Items from a data source —
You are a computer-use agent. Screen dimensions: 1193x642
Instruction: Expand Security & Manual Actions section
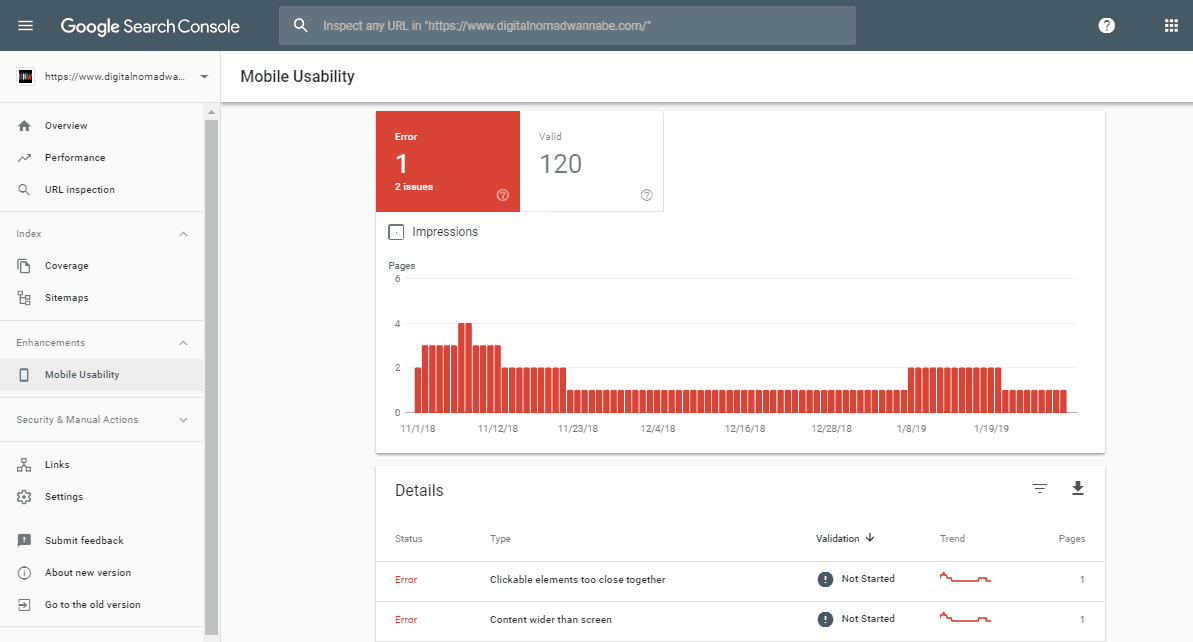coord(183,420)
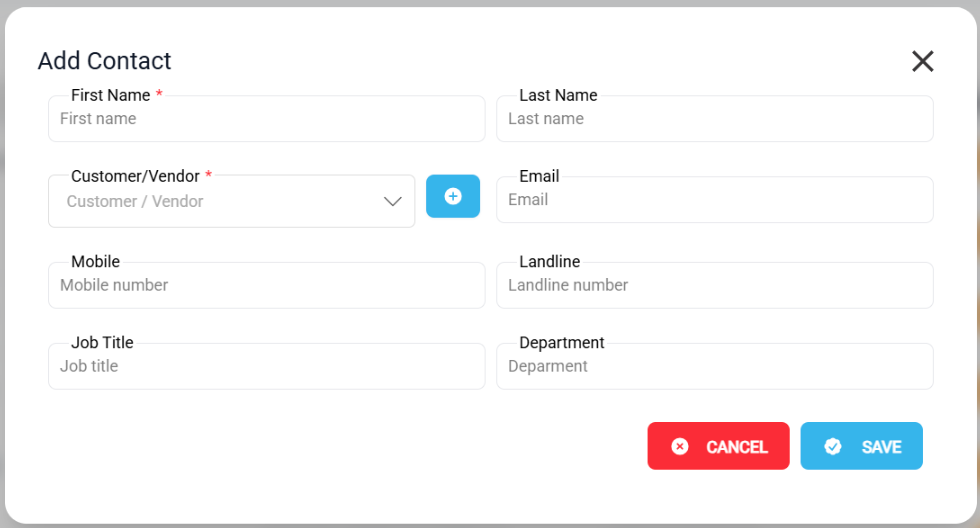980x528 pixels.
Task: Click the Landline label text
Action: [549, 262]

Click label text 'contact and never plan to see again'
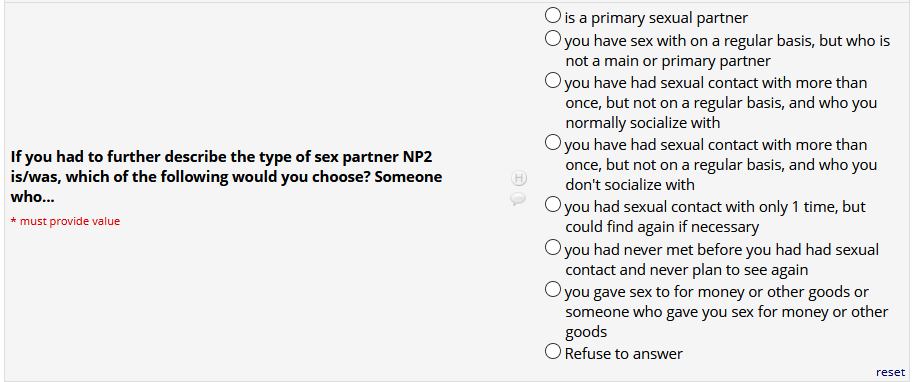(x=687, y=270)
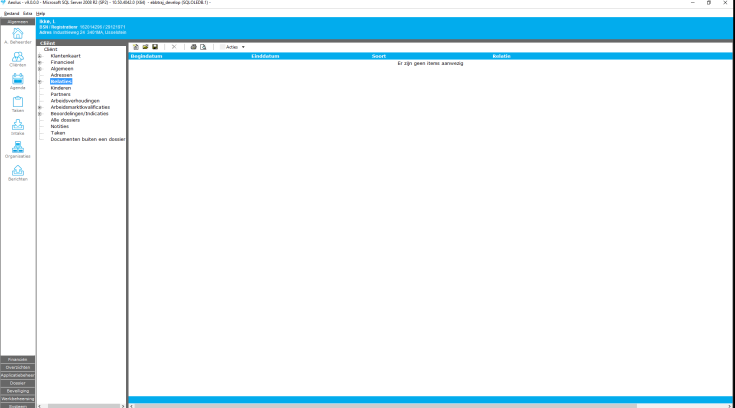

Exercise details — Output the data above in full and exactly, with every image left out.

Task answer —
You are a computer-use agent. Screen dimensions: 1193x642
Instruction: Expand Security & Manual Actions section
coord(183,420)
980x528 pixels.
Task: Click the Landline label text
Action: [549, 262]

Click label text 'contact and never plan to see again'
(x=687, y=270)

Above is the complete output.